A DerivedField can be defined by a possibly complex transformation. If a certain transformation has to be applied to multiple fields it makes sense to encapsulate the definition of the transformation expression in a function and then apply the function multiple times. This reduces the complexity and the size of PMML models.

New user-defined functions can be specified in a model using the element DefineFunction in the TransformationDictionary.

Example:


  <TransformationDictionary>
  ...

  <!-- define a new function called "AMPM" -->
  <DefineFunction name="AMPM" dataType="string">
    <!-- result type is "string" -->

    <!-- declaration of formal parameters -->
    <ParameterField name="TimeVal" optype="continuous" dataType="integer" />
    <!-- there can be more than one parameter field -->

    <!-- The function body can be any expression-->
    <!-- Parameter names are used like field names in the expression -->

    <Discretize field="TimeVal">  <!-- uses name of parameter field -->
      <DiscretizeBin binValue="AM">
        <Interval closure="closedClosed" leftMargin="0" rightMargin="43199" />
      </DiscretizeBin>
      <DiscretizeBin binValue="PM">
         <Interval closure="closedOpen" leftMargin="43200" rightMargin="86400"/>
      </DiscretizeBin>
    </Discretize>
  </DefineFunction>

  <!-- use function "AMPM" in a DerivedField -->
  <DerivedField name="Shift" optype="categorical"/>
    <Apply function="AMPM">
        <FieldRef field="StartTime"/>
    </Apply>
  </DerivedField>

  <!-- extract the hour from a time value -->
  <DerivedField name="StartHour" optype="categorical" >
    <Apply function="format-datetime" >
      <Constant>%H</Constant>
      <FieldRef field="StartTime"/>
    </Apply>
  </DerivedField>
  ...
  </TransformationDictionary>

We assume that the field StartTime is defined with dataType="timeSeconds". An actual time value 09:39:02 would be represented as a number 34742, that is, the number of seconds since midnight at the given point in time.
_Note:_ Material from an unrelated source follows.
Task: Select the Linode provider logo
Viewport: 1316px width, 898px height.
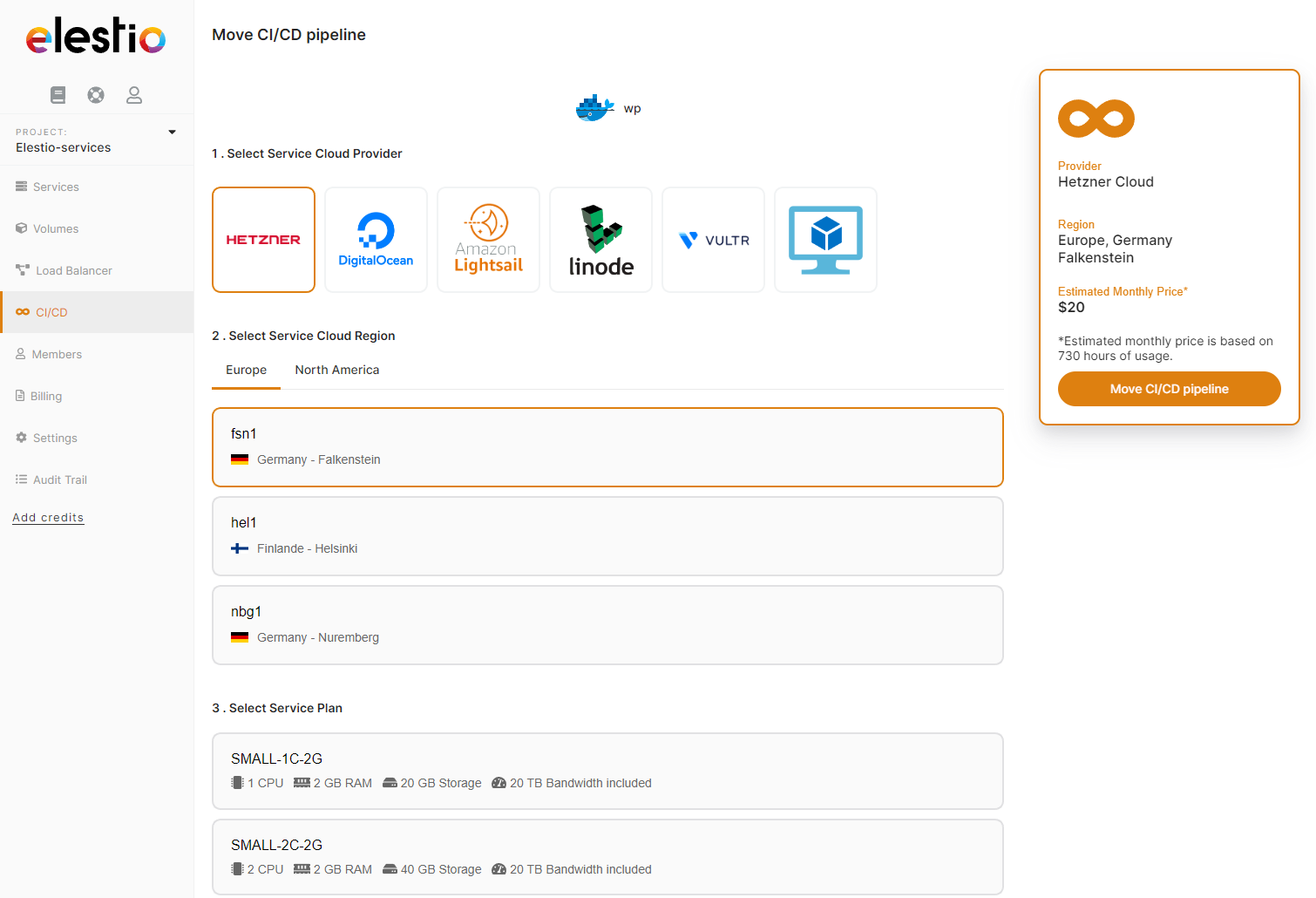Action: tap(600, 240)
The transformation in the function AMPM maps this value to the string AM. This value becomes the actual value of the field Shift. The input field Shift is also used in the definition of the DerivedField StartHour. This categorical field has the actual value 09 produced by the date formatting function.
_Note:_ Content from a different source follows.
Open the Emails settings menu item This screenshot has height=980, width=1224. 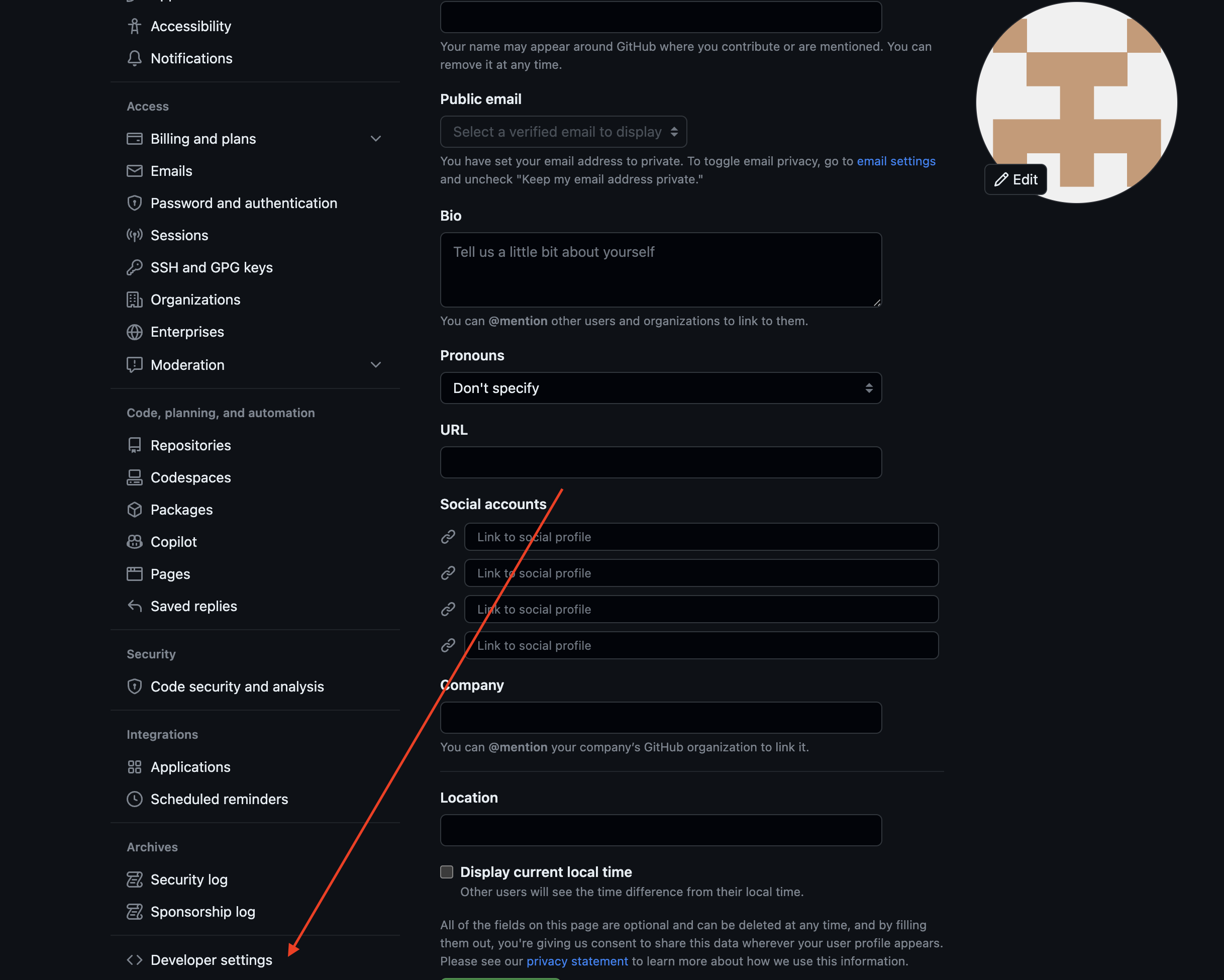170,170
Note that we use a notation <Constant>HH</Constant> for constants. This notation is shorter and easier to handle than the combination <Constant><Value value="HH"></Constant>.

In general, the application of a function looks like


  <Apply function="MyFunc" >
    parameter expression 1
    parameter expression 2
       ...  
    parameter expression n
  </Apply>

The expressions are mapped by position to the arguments in the function definition.

Another example:


  <DefineFunction name="STATEGROUP" dataType="string" >
    <ParameterField name="#1" optype="categorical" dataType="string" />
    <MapValues outputColumn="Region" >
      <FieldColumnPair field="#1" column="State" />
      <InlineTable>
         <row><State>CA</State><Region>West</Region></row>
         <row><State>OR</State><Region>West</Region></row>
         <row><State>NC</State><Region>East</Region></row>
      </InlineTable>
    </MapValues>
  </DefineFunction>

  <DerivedField name="Group" optype="categorical" >
     <Apply function="STATEGROUP" >
         <FieldRef field="State"/>
     </Apply>
  </DerivedField>

The new function with name STATEGROUP accepts one argument. The definition uses the transformation MapValues. For example, if the function is applied with a value CA the result is the string West.
The example also defines a new DerivedField with name Group as the result of applying the function STATEGROUP to the field State.